La crise est passée par là, avec son lot de restructurations, de baisse des effectifs et de pression en hausse. Ils sont plus nombreux que l'an dernier à pointer une dégradation de leur état de santé, mais aussi à se plaindre d'une perte globale d'efficacité : 35% seulement s’estiment très efficace dans leur travail, contre 42% en 2009. Pour Anne-Sophie Godon, Directrice de la prévention de Malakoff Médéric, "la nouvelle fonction de cadre est en train de se redéfinir. Etre cadre aujourd'hui, ça n'est certainement pas la même chose qu'il y a une dizaine d'années". "Le manager fait tampon entre les injonctions et les demandes de sa hiérarchie et les attente nouvelles des collaborateurs. Donc ça crée des situations nouvelles et complexes", explique-t-elle sur Europe 1.

“On marche sur nos réserves“

“On nous demande d’être plus productif et plus efficace, donc forcément on bosse des jours et des nuits : le week-end dernier, j’ai passé mon dimanche à bosser“, témoigne Nicolas, un ingénieur en informatique âgé de 32 ans. Depuis le début de l'année, l'équipe de dix personnes qu'il dirige n'arrive plus à faire face à une charge de travail qui a doublé en un an. Du coup, cet ingénieur enchaîne les journées à rallonge. “On marche sur nos réserves, on tourne au café. J’ai perdu quatre kilos en deux mois“, déplore-t-il.

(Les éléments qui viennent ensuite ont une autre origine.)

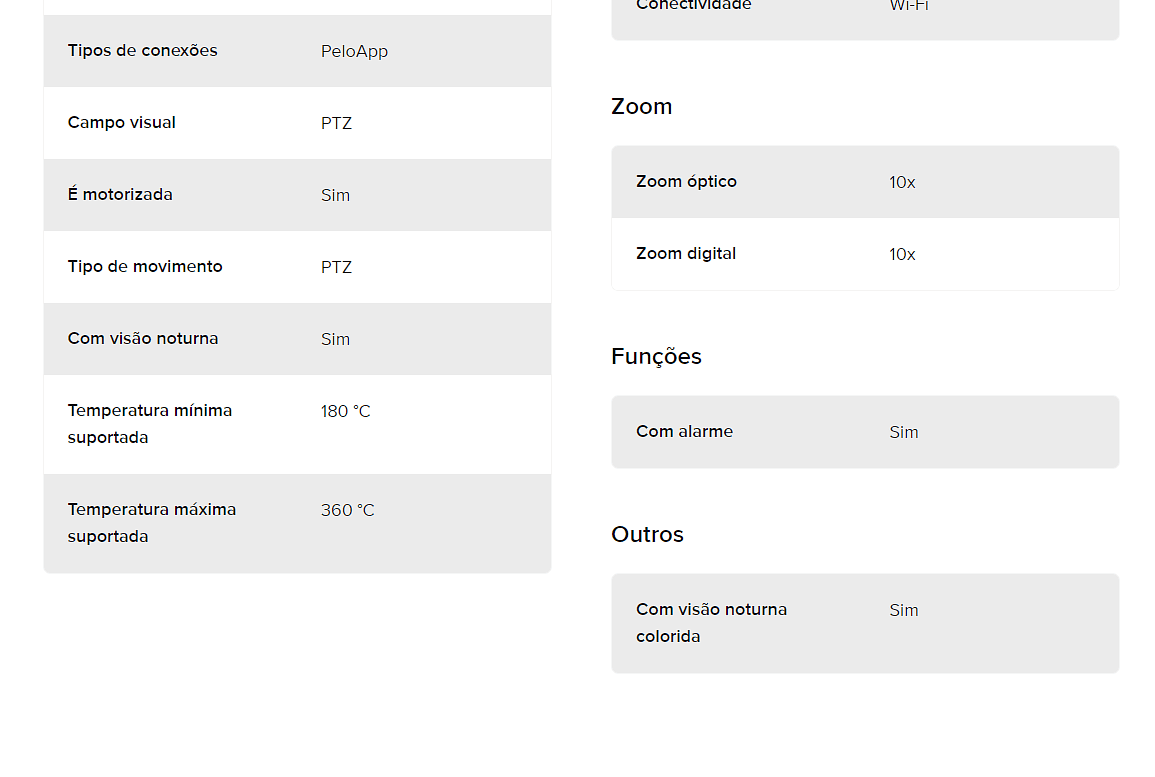Select the É motorizada row
Screen dimensions: 1155x777
[x=298, y=195]
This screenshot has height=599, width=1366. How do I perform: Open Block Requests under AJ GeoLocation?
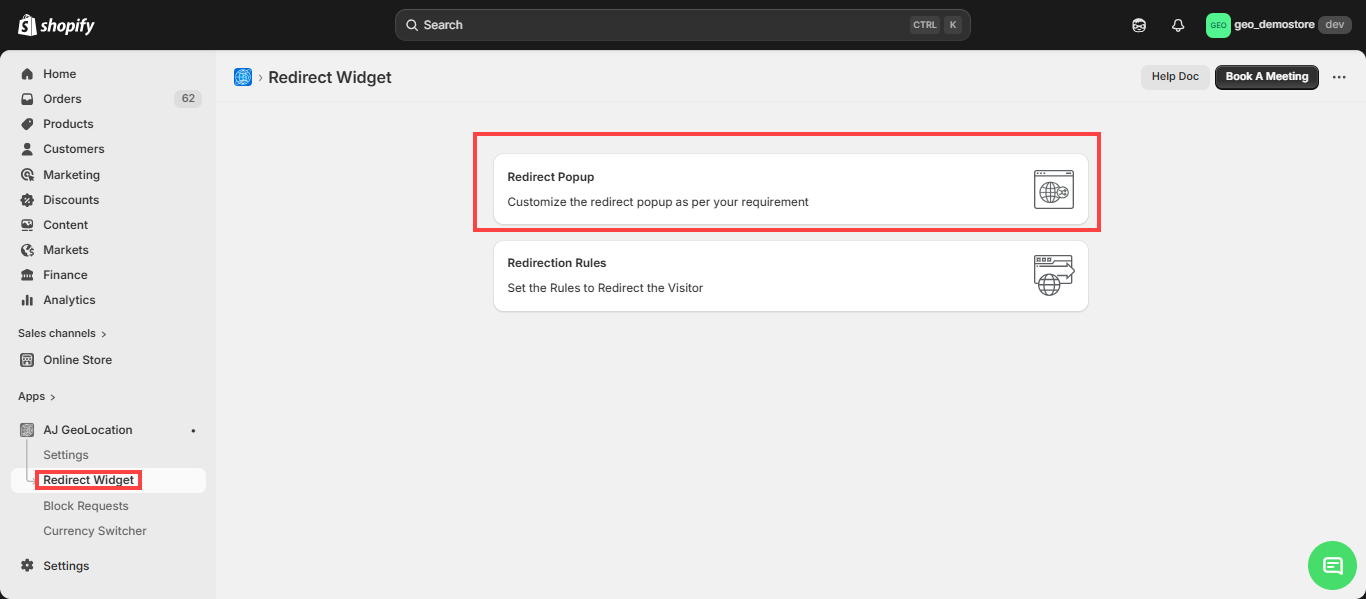tap(86, 506)
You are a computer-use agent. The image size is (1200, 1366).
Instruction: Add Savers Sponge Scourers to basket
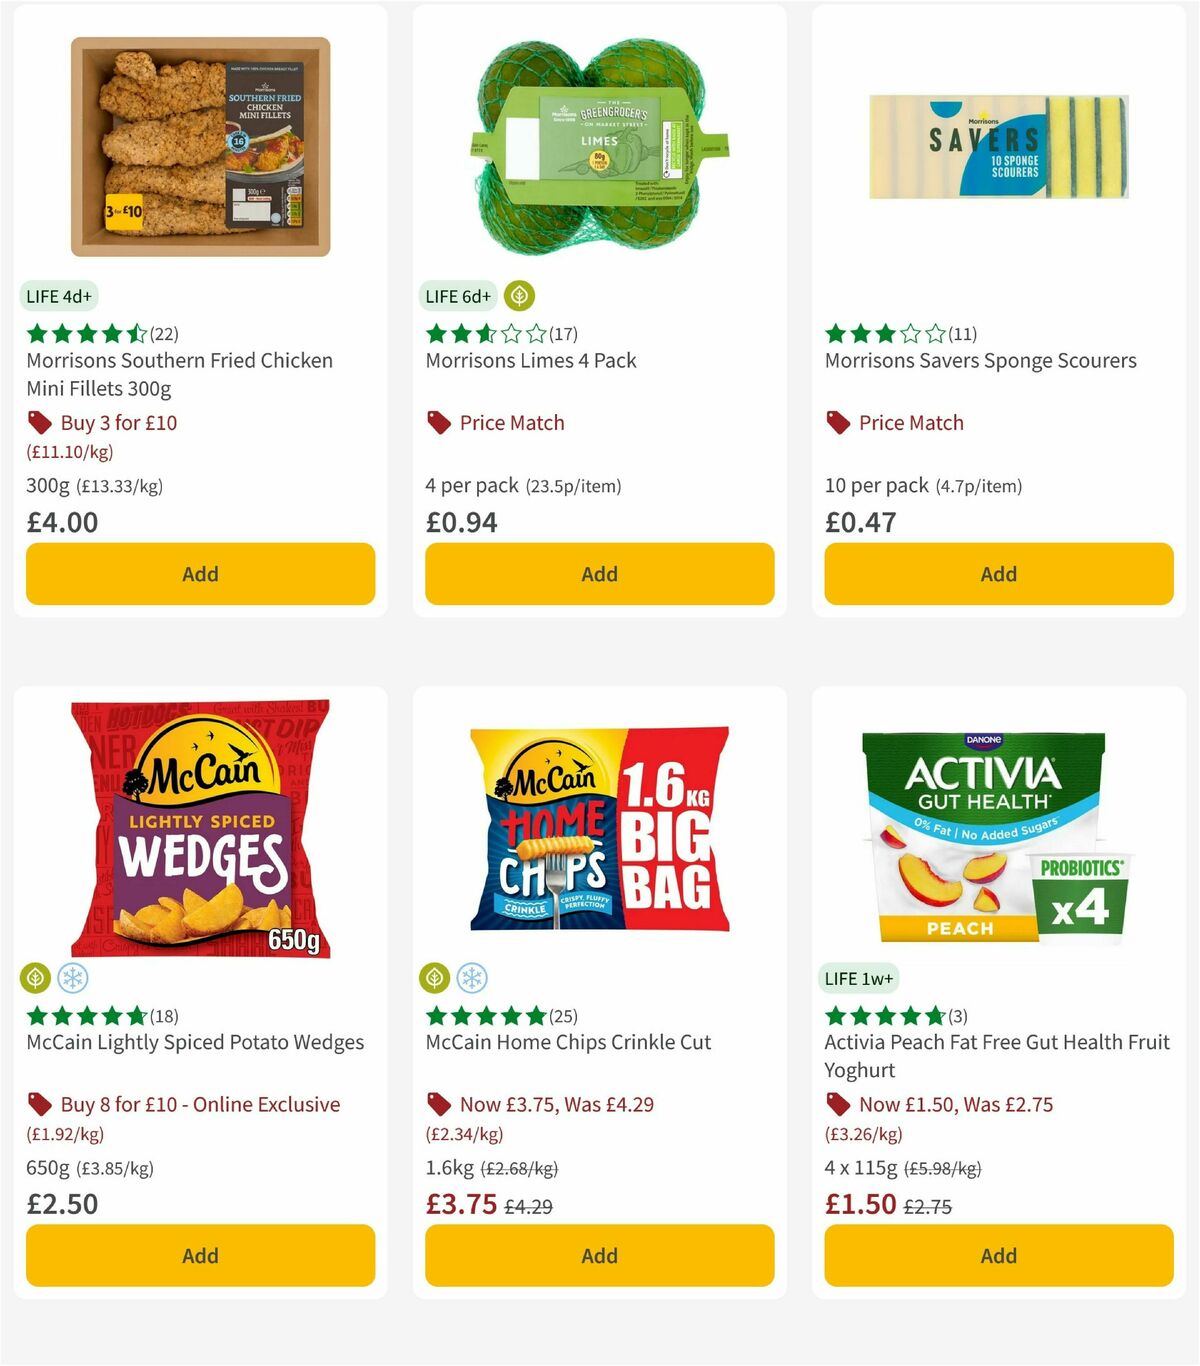[x=998, y=573]
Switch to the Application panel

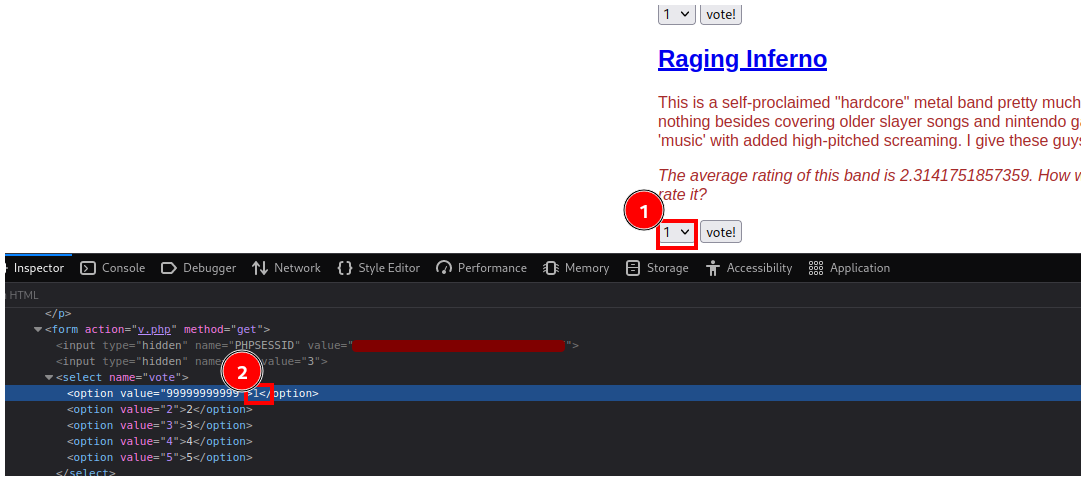849,268
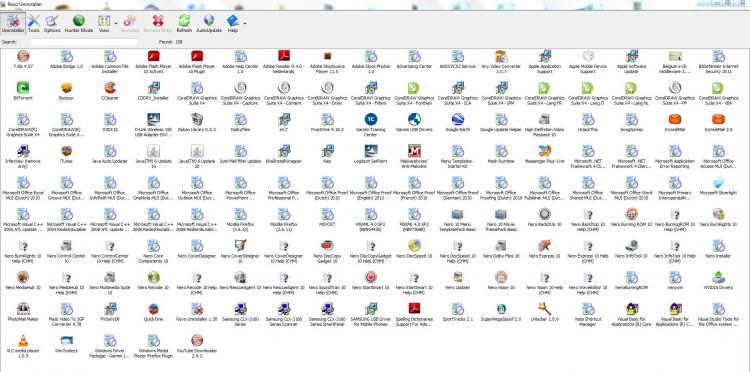Open the Options toolbar button
Screen dimensions: 750x372
[x=52, y=23]
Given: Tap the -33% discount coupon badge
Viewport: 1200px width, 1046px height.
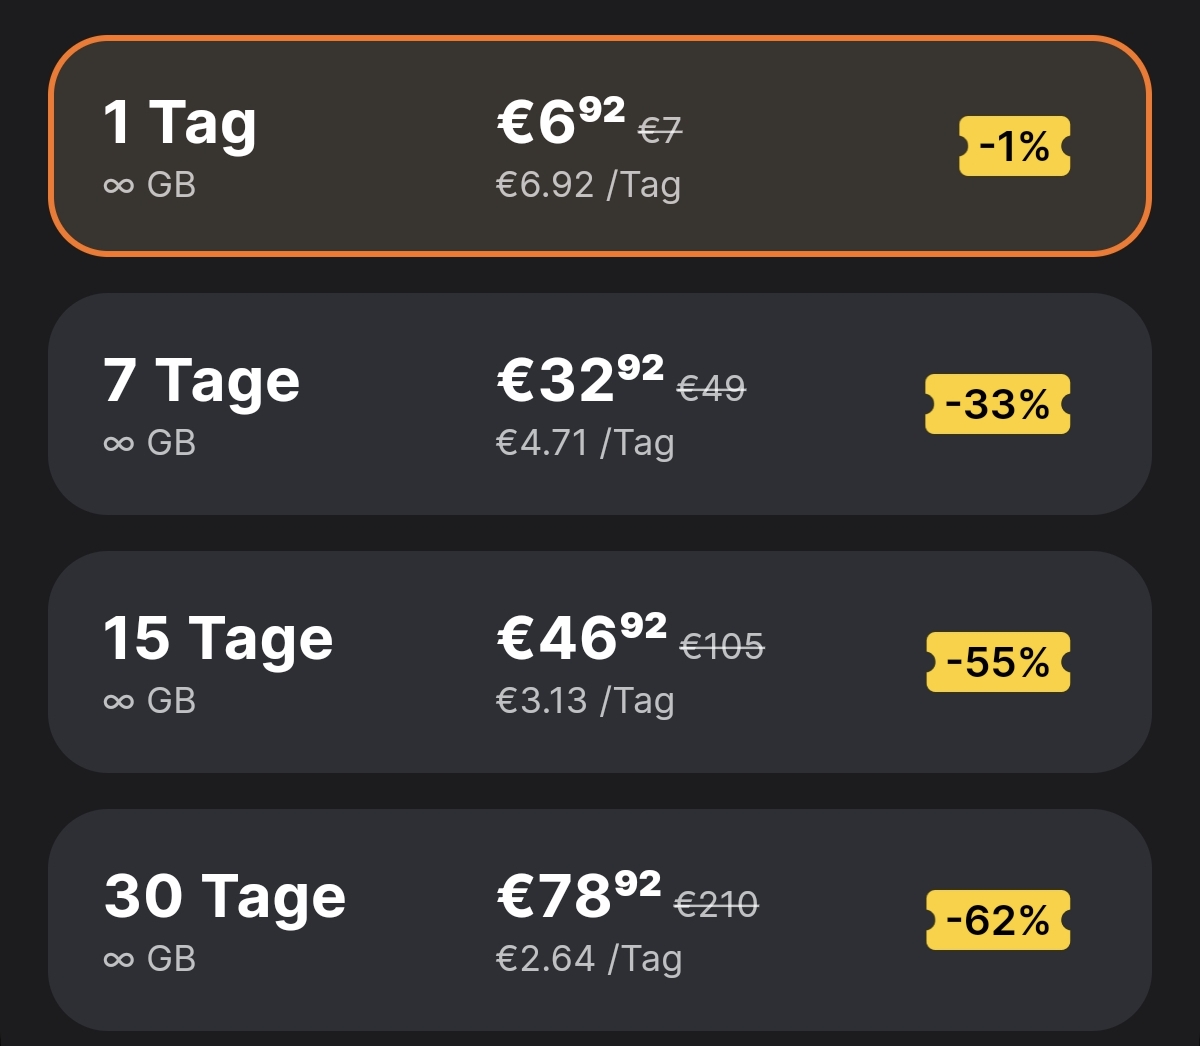Looking at the screenshot, I should [998, 404].
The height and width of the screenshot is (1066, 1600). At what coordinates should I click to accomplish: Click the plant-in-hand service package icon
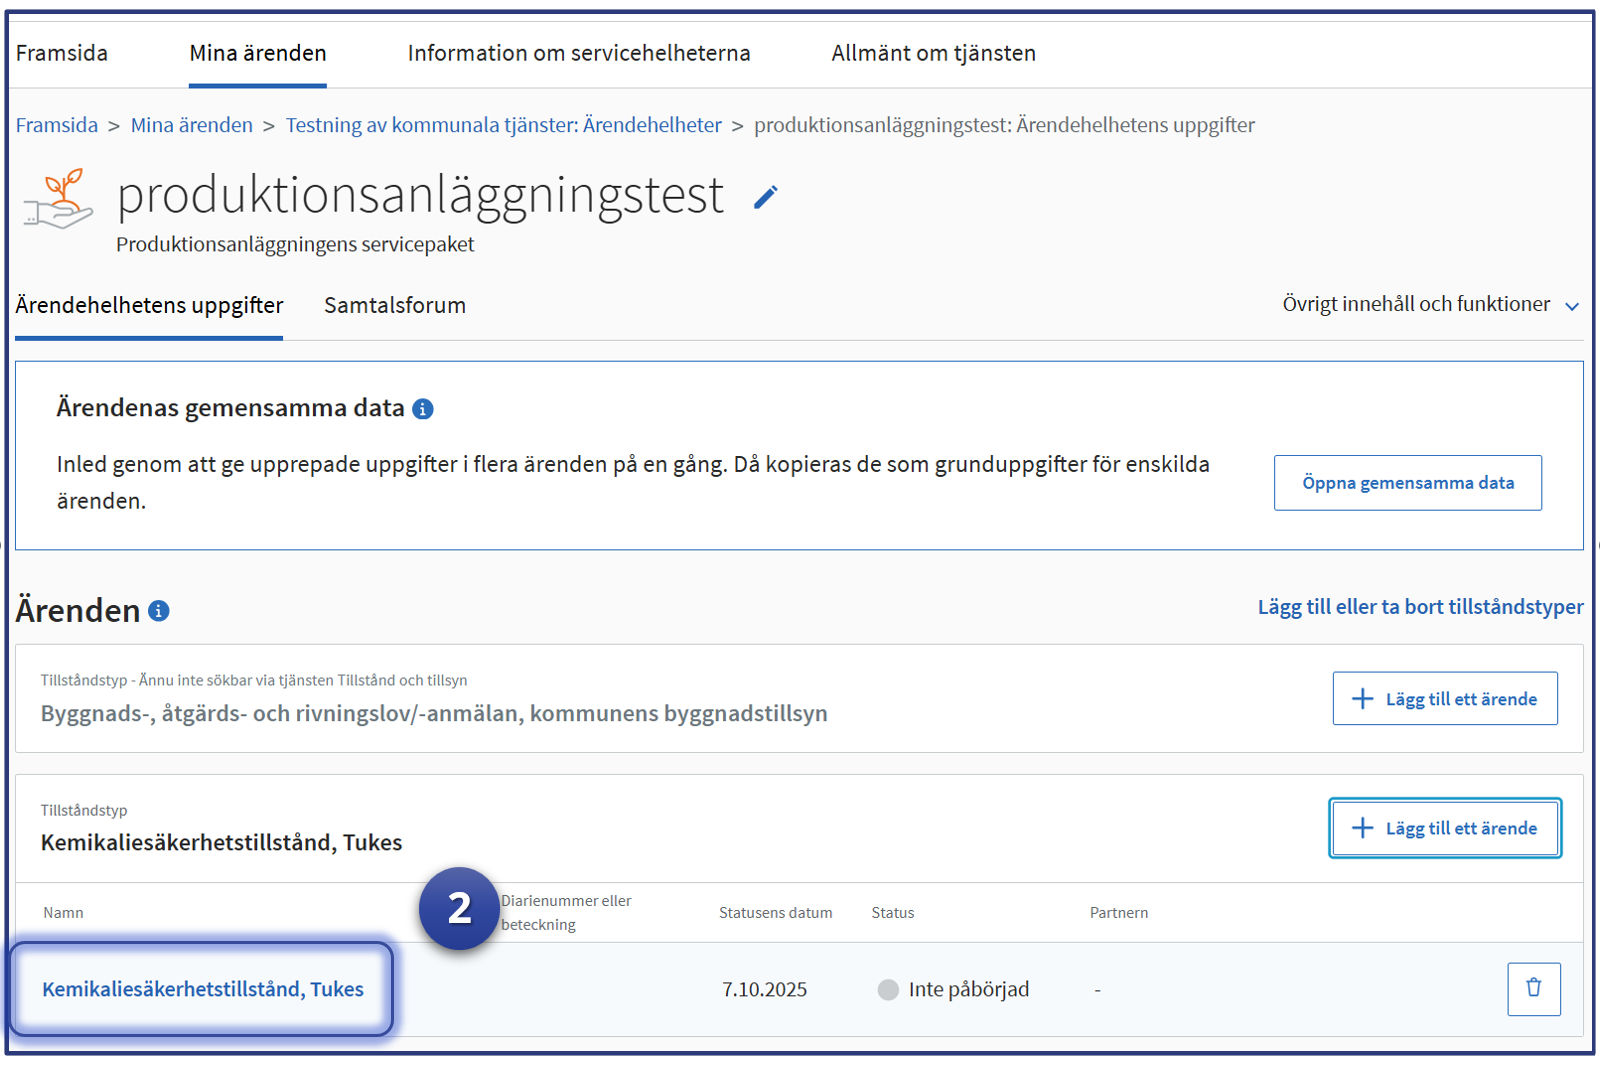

Stéphanie travaille depuis 10 ans dans la finance. Aujourd’hui, son entreprise est en pleine restructuration et pour conserver son poste, elle est obligée de mettre les bouchées doubles. “J’ai un petit garçon : le matin je le croise une demi-heure, trois quarts d’heure, et le soir à peu près autant. Je pense que c’est un sacrifice parce que je n’ai pas fait un petit garçon pour ne pas le voir, donc cela me pose un vrai problème“, témoigne-t-elle.

Les ouvriers tournent la page après le travail

A contrario, les ouvriers semblent plus zen aujourd'hui. Ils ont pourtant été touchés au premier chef par la crise et les restructurations. Mais justement, face à ces difficultés, ils ont choisi de prendre de la distance vis-à-vis de leur travail et de se réfugier dans leur sphère privée. "Ils ont rééquilibré leurs engagements. Ils ont moins de difficultés à concilier vie personnelle et vie professionnelle", explique Anne-Sophie Godon.

D’autant que 71% estiment avoir une prise d’initiative moindre qu’auparavant. Ce les qui motive, c’est désormais davantage leur famille, leur club de foot ou leurs amis. Ils se sentent du coup plus heureux.

Cette étude apporte par ailleurs plusieurs autres enseignements : le travail est pénible pour les ouvriers dans le nord de la France, les agressions et la pression psychologique sont plus ressenties dans le Sud-Ouest. Côté hygiène de vie, les salariés se déclarent plus inquiets dans le Nord et en région parisienne. Le Sud-Est est en revanche la région la plus touchée par la consommation de produits à risque (alcool, tabac, drogue).